For an upcoming project I'm required to render out a cinema comercial with stereoscopic effect like you've all seen in Spykids 3D. ;)
I've done a couple of tests with LW's internal Stereographic rendering features, and allthough it looks great it seems to leave out the "left" alpha in the resulting image. And that makes it difficult to comp it in post.

Is there a way to render out the composed stereoscopic images and keep both alphas?

Rei Ayanami
10-26-2004, 10:02 PM
You could do it manually, and have two cameras parented to a null and targeted to the same null. That would allow you to tweak each separately too, dont know if LW's native stero is faster at rendering it twice tho.

scotttygett
10-27-2004, 03:43 AM
I know what you mean; I almost mentioned that in the "How to Improve: Renderer" thread, but red/blue is so archaic.

I heartily discourage full color red/blue renders, since the full 3D effect is so compromised by the color leakage, which SHOULD mean that all I have to do is stack the black & white filter with the anaglyph filter, and "voila" -- I should get a finished red/blue movie. But this happens about one frame in 100, and I don't know if it's a program bug, my ignorance or a graphics card issue.

Here's what I wind up doing: first, I render the sequence in 3D. You can do it in separate folders if you like. Then I make a separate copy in black and white.

I create a Scene file with Anaglyph Compose rendering to Quicktime, where the interocular separation of the two eyes is huge. I have two front projected image cards (0 diffuse 100 luminous), one for each sequence, small enough to not overlap, but close enough to fill the view. I think the camera's default wil be the position between the to, so it may take a little trial and error, or making a ruler out of nulls.

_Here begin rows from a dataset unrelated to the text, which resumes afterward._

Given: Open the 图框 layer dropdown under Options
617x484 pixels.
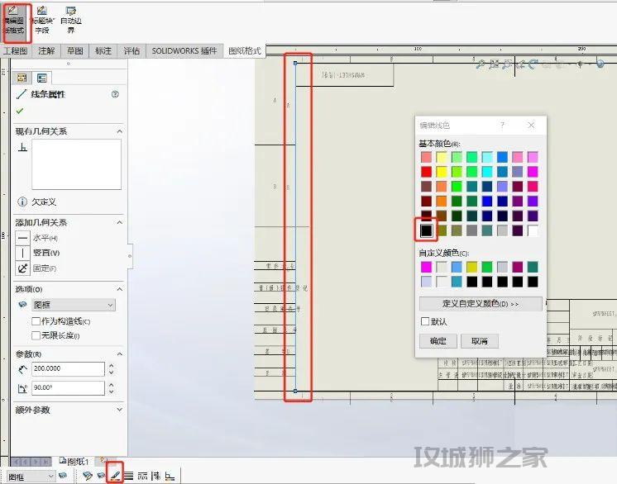Looking at the screenshot, I should (73, 305).
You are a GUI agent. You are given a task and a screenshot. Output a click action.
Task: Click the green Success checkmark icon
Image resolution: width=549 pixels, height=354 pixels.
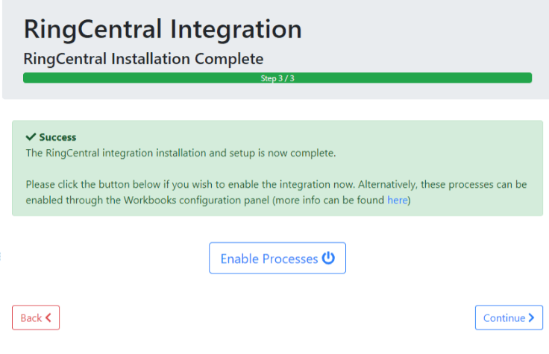tap(31, 138)
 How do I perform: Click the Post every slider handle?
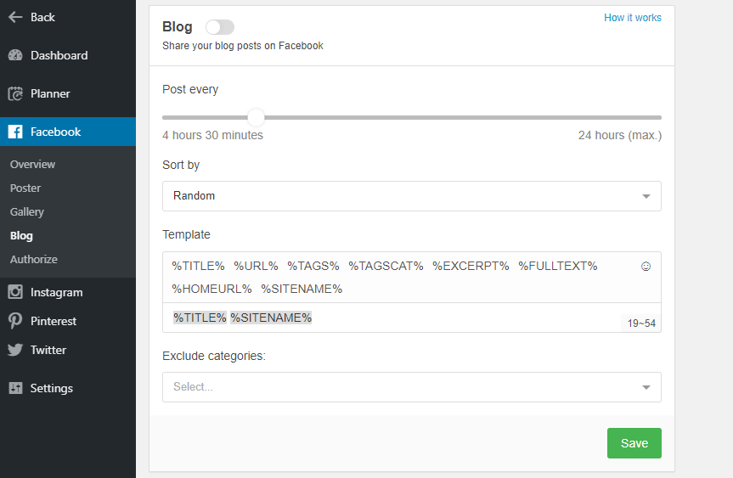pos(256,117)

I suspect that DVD image quality makes possible better red/blue 3D than ever before. Ah, the lost aesthetic of watching a movie with red and blue filters...

pixelranger
10-27-2004, 08:33 AM
Thank you very much for the quick replys!

Will Quicktime fix the alpha problems? What about the front projected cards? Do they have the prerendered sequences' alpha channel controlling the cards' transparency/alpha?

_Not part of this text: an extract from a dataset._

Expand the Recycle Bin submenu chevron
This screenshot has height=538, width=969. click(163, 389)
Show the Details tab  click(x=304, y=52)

I don't completely see the difference between rendering the sequence once with the Anaglyph compose filter applied.

geoff3dnz
10-27-2004, 09:52 AM
You could do it manually, and have two cameras parented to a null and targeted to the same null. That would allow you to tweak each separately too, dont know if LW's native stero is faster at rendering it twice tho.Actually, the cameras should be parallel, i.e. both pointing straight ahead, not targetted at the same null.

scotttygett
10-27-2004, 10:09 AM
It's a while since I've done it. Never mind about rendering to Quicktime. My bad. Render image sequences.

For a scene render file named scene.tga, the plug-in will create two batches of images, SceneL001.tga which will apparently not be combined with the right image, and SceneR001.tga which will be your red/blue combined sequence. Since the R and L's are added before the numbers, this makes loading image sequences in or out of LightWave pretty simple.

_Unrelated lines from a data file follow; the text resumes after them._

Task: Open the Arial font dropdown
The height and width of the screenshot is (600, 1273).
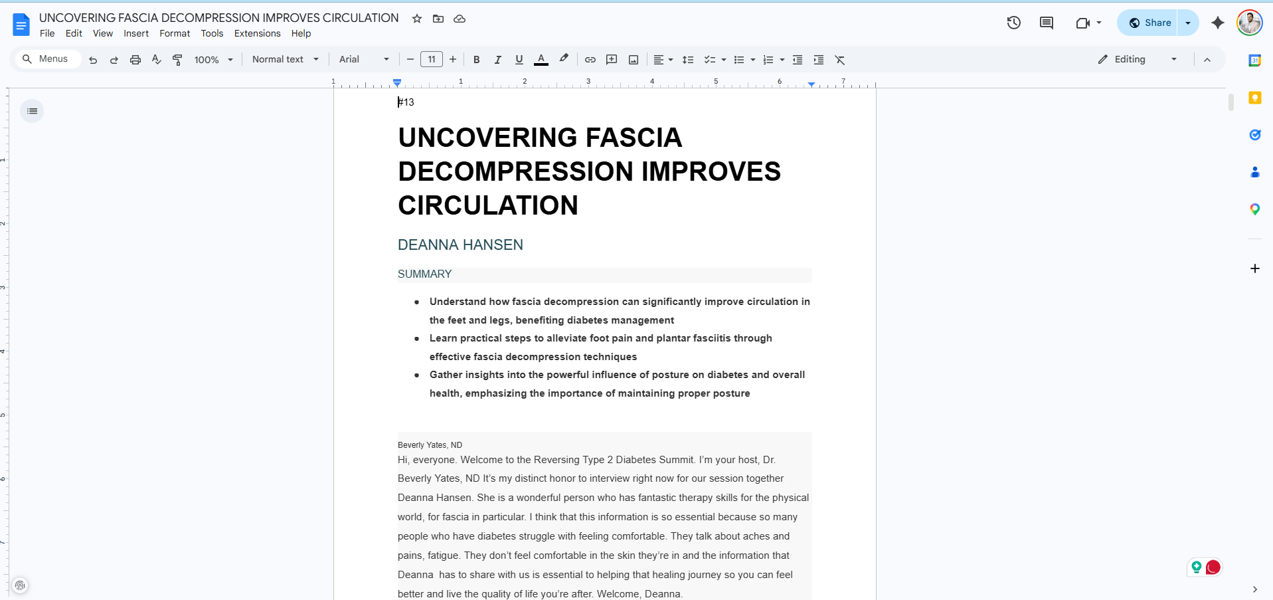Action: pyautogui.click(x=363, y=60)
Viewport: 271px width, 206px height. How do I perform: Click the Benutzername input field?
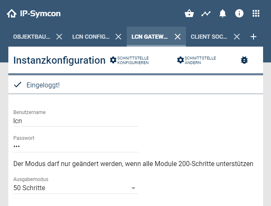click(x=75, y=121)
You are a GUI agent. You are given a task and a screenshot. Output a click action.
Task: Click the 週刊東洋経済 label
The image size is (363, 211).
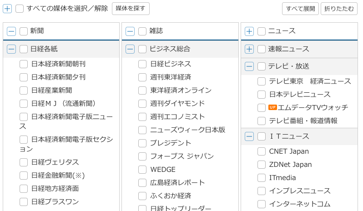click(171, 77)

I have to apologize, when I read your post initially, I thought it was much less technical. Did you rewrite it? As for enabling or disabling alpha images, I know very little about these hidden mask images -- don't ask me. I use zipped sequences when I can, which is supposed to be most of the time.

Adding a null at a convenient position for the camera to use as "target" makes a world of difference in 3D quality, as well, and there should be some threads about 3D at CGTalk and elsewhere. (If you don't use a Null, everything will be poking out of the monitor, and nothing will be inside it, unless you crop and composite. It pays to keep some stuff poking through; it seems to read better.) I'm going to skip this debate, since I don't know if you need it. For cinema projection, you may be surprised that the dimensionality can look much different from the monitor though.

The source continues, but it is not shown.